第一章‐14
「このように昼間は素晴らしい筋肉だが、太陽が照らない夜間は筋肉が硬化し、動かす事は困難だ。俺は力自慢だが夜間にグラスレットを引く事はできなかった。太陽武器というものは太陽光の照射がなければ到底使える代物じゃない。そこに立てかけてあるエッジスコナーも、夜間は極端に切れ味が劣る。刃物に関しては昼間の切れ味が鋭すぎると言った方が正しいのかもしれないのだが。ともかく夜間使用は考慮されていないんだ」
太陽武器という道具はその名の通り、太陽に依存したもののようだった。ソーラー電池のような。電力を溜めて夜間にも使える分ソーラー電池の方が優秀か。

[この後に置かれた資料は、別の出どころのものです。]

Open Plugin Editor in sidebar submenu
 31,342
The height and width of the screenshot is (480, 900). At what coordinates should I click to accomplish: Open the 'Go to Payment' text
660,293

「不便では、スラッグが日常的に使う道具も同じ技術なんだよね」
「その通り、モンストラクターを狩る以外の道具だって、モンストラクターを材料にしたもので溢れている。それらも大半が日中しか使えないな。ただ一部はモンストラクター以外の素材を使って夜間も使えるようにしているものもある。材料が限られているから極々少数ではあるのだが」
スラッグは更に、素材としてのモンストラクターについて語ってくれた。モンストラクターという太陽に祝福された特殊生物ならある程度は数多く調達できるがそれ以外はとても少ないらしい。金属、糸、肉、薬……解体する事で様々な素材の代替品を得る事ができるモンストラクター。街でそれらの素材が直接使われていないのは家くらいなんだそうだ。どれもモンストラクターではない、土や木、石を加工して作られている。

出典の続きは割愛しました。